Paul concludes with for when I am weak, then I am strong (v. 10). His statement has the character of a settled conviction rather than a rote repetition of God’s answer. But what does it mean? How can one be weak and strong at the same time? The paradox is noted by all. But the point throughout has been that Christ’s power is perfected in, not in spite of, weakness.

How so?

We often think that without human strength we are destined to fail and without personal courage we are bound to falter. Yet good as these are, such qualities tend to push us to self-sufficiency and away from God-dependency. Samson was superlatively endowed with strength, but in the end this very strength brought about his destruction. Human strength is like the flower of the field that has its day in the sun but then shrivels up and dies. Enduring strength lies in God alone.


IVP New Testament Commentary Series religious experiences

This blog was adapted from the 2 Corinthians volume of the IVP New Testament Commentary, written by Linda L. Belleville. Want to learn more about the IVP New Testament Commentary? You can read about it and purchase it on our website.

Tell us about your personal cost from extraordinary religious experiences in the comments.
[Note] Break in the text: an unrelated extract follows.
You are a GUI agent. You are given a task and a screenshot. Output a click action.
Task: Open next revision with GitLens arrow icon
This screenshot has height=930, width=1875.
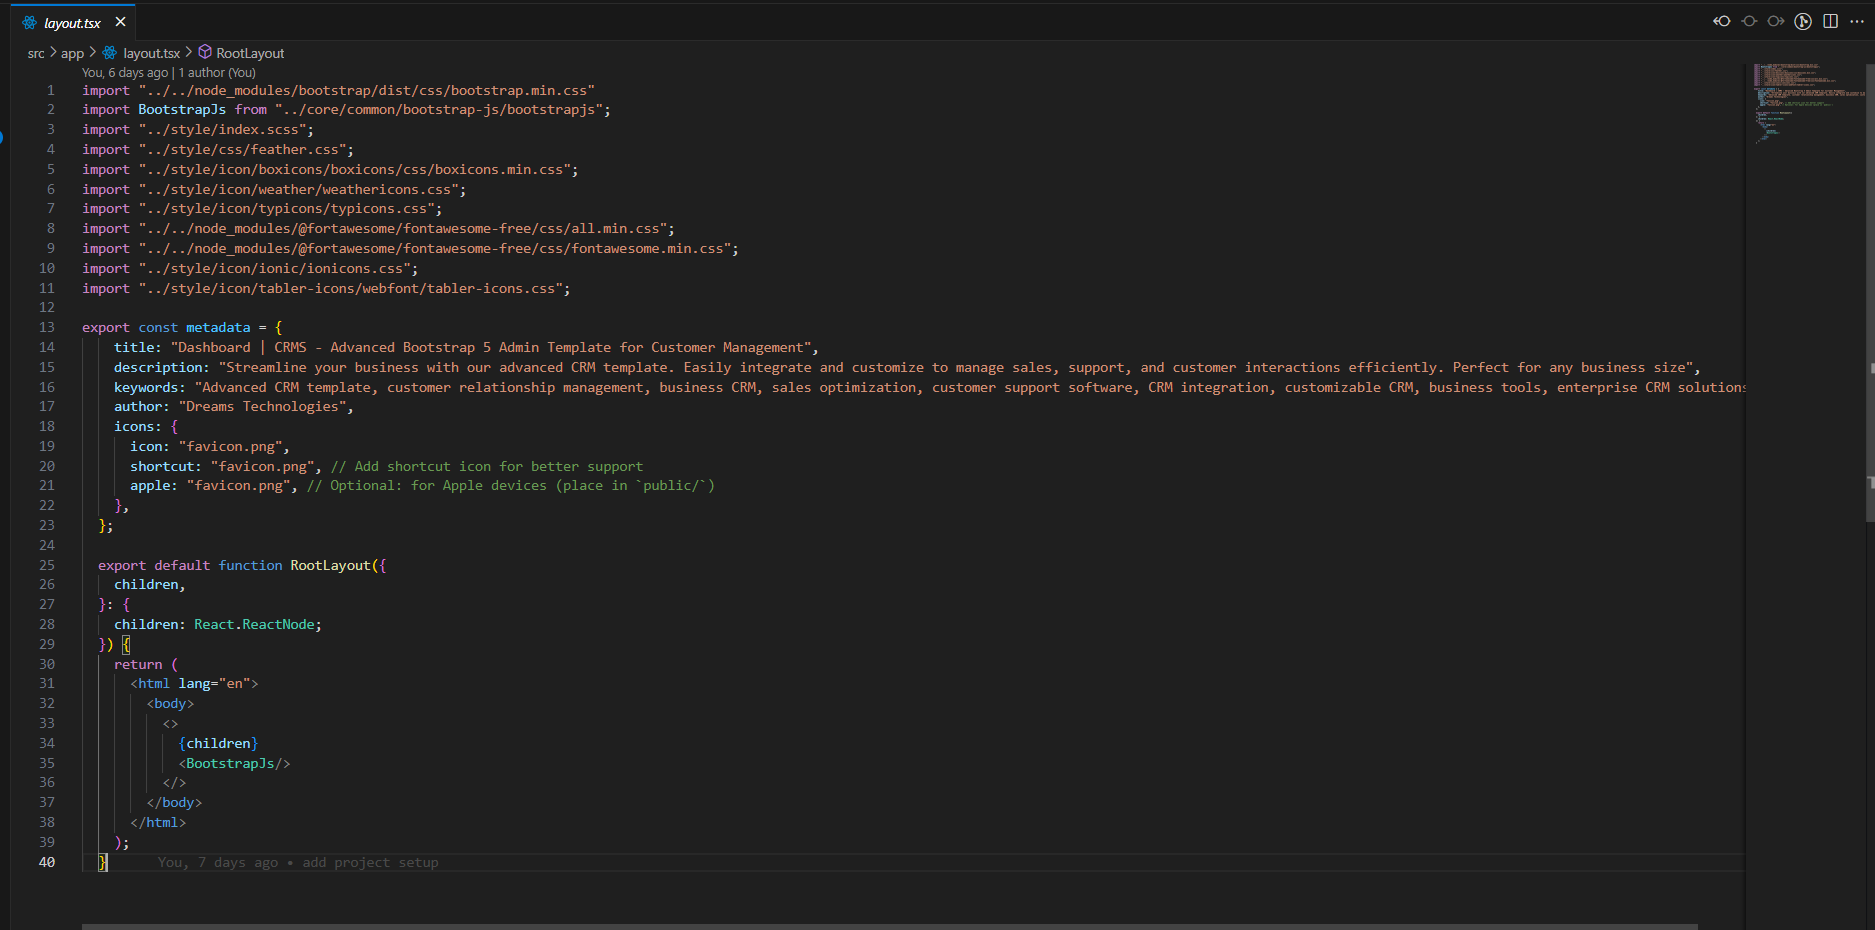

    The Bible clearly doesn’t say what the thorn was but it does say that it was a messenger from Satan come to torment Paul. Maybe it has nothing to do with a physical healing but instead it was Satan constantly tormenting Paul with the thoughts of all the souls he had killed before he got saved. That’s why Jesus told him my grace is sufficient. Instead of getting what he deserved Jesus gave him a way out. God in heaven by his grace sent his son to pay a debt none of us could pay including Paul. Just a thought

    • Monty Galloway

      Hi Stephen,
      Fair point. The author of this commentary goes into much more depth than I did. As you stated, I think the point is that Jesus’ grace is sufficient.
      Thanks for the insight!

    • I agree with you only as far as the possibility that the messenger of Satan was tormenting him. There’s no reason to believe the torment had anything to do with the “souls he killed” because that’s just too speculative. What’s important to know is that he was tormented, he prayed but God opened his eyes to the sufficiency of His grace. Not only that, he even goes on to say that he would rejoice in his weakness so that God’s strength would be more evident in him. Should we say he’s rejoicing in the popported killings? No, we don’t know what this challenge was beyond the fact that it was a torment from the messenger of Satan. That should probably satisfy us otherwise we’ll be found chasing shadows.
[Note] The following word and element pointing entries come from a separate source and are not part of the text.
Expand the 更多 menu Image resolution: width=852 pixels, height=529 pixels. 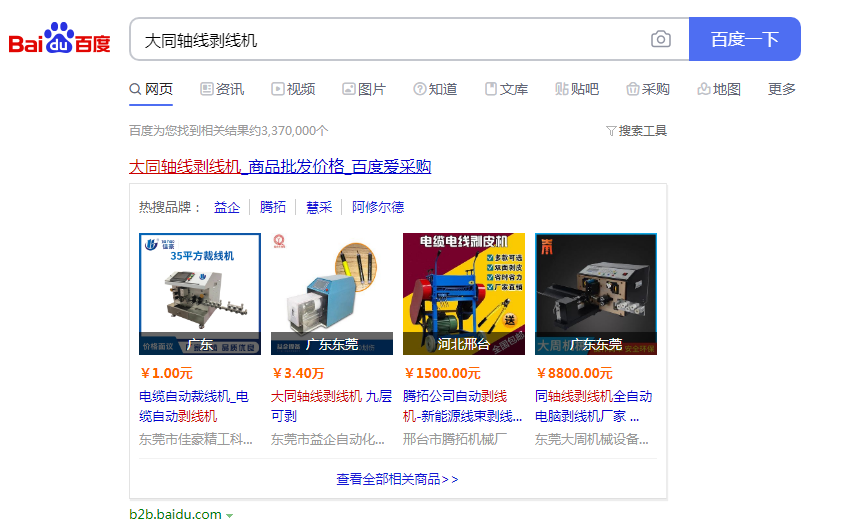pos(782,89)
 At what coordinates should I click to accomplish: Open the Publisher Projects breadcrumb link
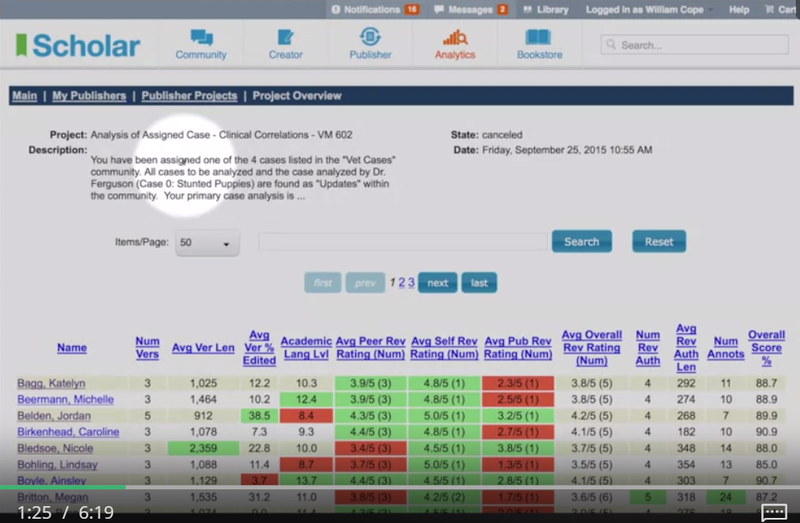189,96
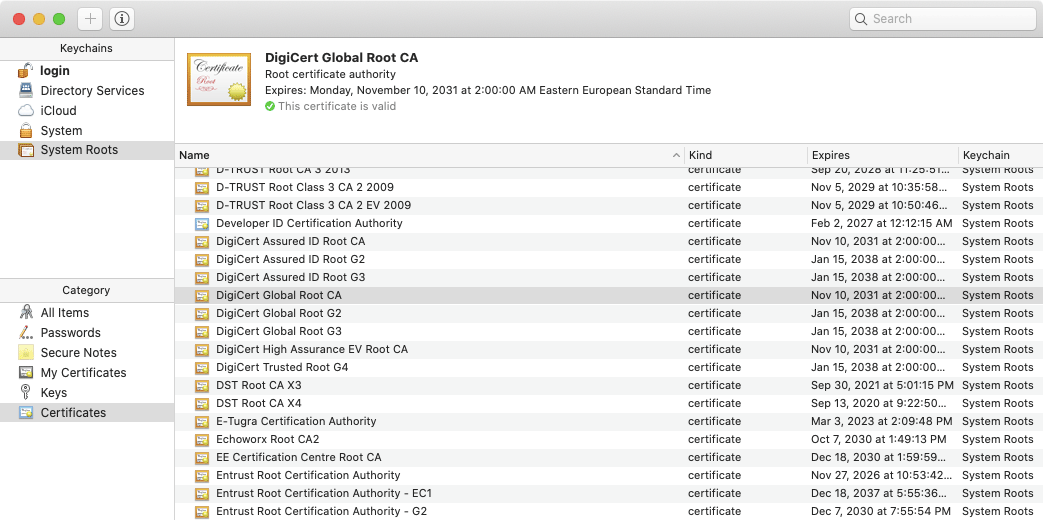The image size is (1043, 520).
Task: Click the info (i) toolbar button
Action: tap(121, 19)
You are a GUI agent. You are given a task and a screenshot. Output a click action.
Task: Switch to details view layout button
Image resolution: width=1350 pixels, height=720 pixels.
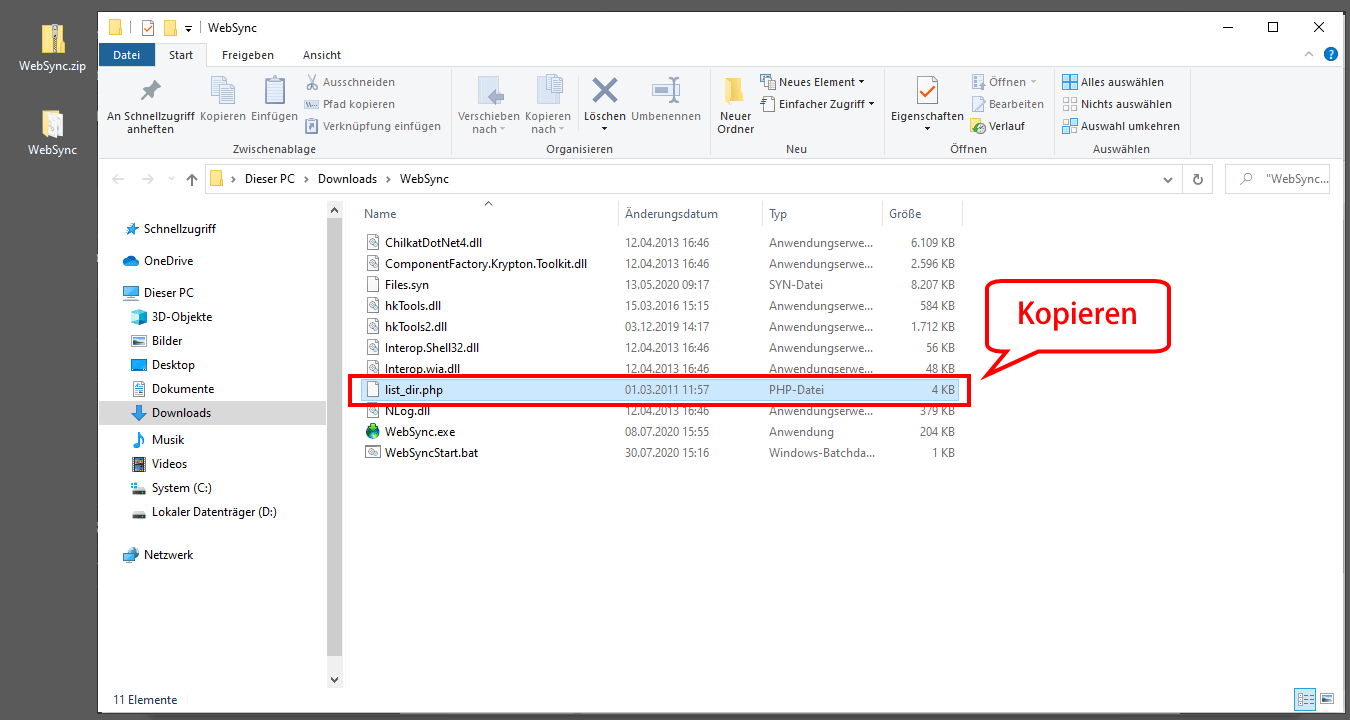(x=1305, y=699)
  2. Thanks for your insightful blog. I love that Christ’s power is made perfect not through my strength but through what I can never do or be. That way only God gets the glory. I can claim nothing. This passage should strengthen all of us in our faith and our inability to achieve anything value to the Kingdom in and of ourselves. Like Paul we must rely on Christ’s strength alone. It is also a comfort to those who suffer and are not healed.
    My answer to those who like to tell others that they have no faith for their healing is that Lazarus had none! Some things are totally beyond our control and comprehension.
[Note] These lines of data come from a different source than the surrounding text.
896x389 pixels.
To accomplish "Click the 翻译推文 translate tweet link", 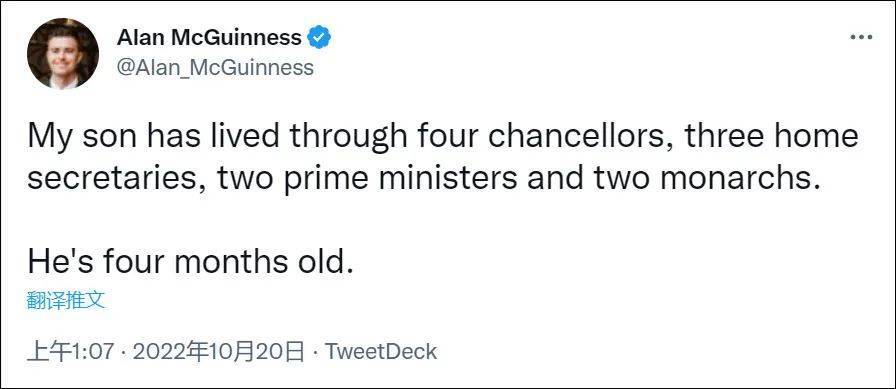I will (x=66, y=300).
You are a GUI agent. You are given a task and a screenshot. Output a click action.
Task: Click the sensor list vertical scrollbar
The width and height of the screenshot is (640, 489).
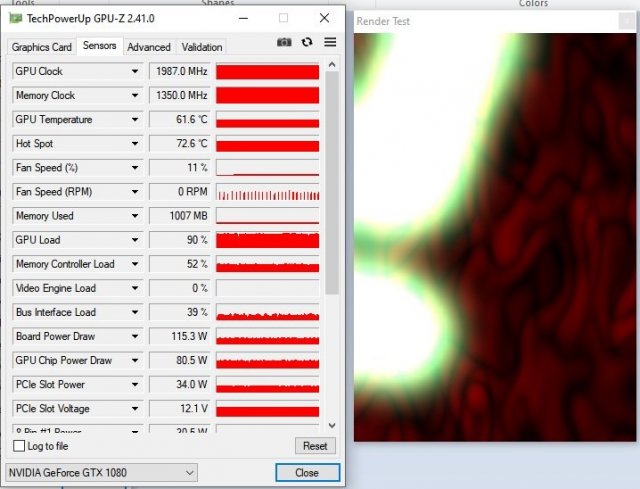point(332,180)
  3. Aside from what the thorn in the flesh was, Paul wanted it gone. When God came back with an answer that Paul didn’t want and perhaps didn’t expect, Paul clearly heard God speak and accepted the answer. I fear too often I keep praying for the answer I want rather than finding the grace to live out God’s answer. Perhaps this is what Jesus meant when He taught his disciples tp pray thy will be done on earth as it is in heaven.

  4. Paul Hargreaves

    Paul clearly spells out his “thorn in the flesh” ; the walk that he was called to walk.
    Twice he received 39 stripes. He was criticised, betrayed etc. etc
    But one thing that is needed in the body of Christ, that is unity.

  5. John Prodger

    Re-reading this, which I found extremely useful, made me reflect a little more on this story.
    Just a thought though, and not contradicting any body else’s comments, but I found it helpful that Paul revealed his humanity in that he didn’t ask just once, but three times, for his ‘thorn’ to be taken away.
    Gives me hope to think along those lines when I pray about things that are personal!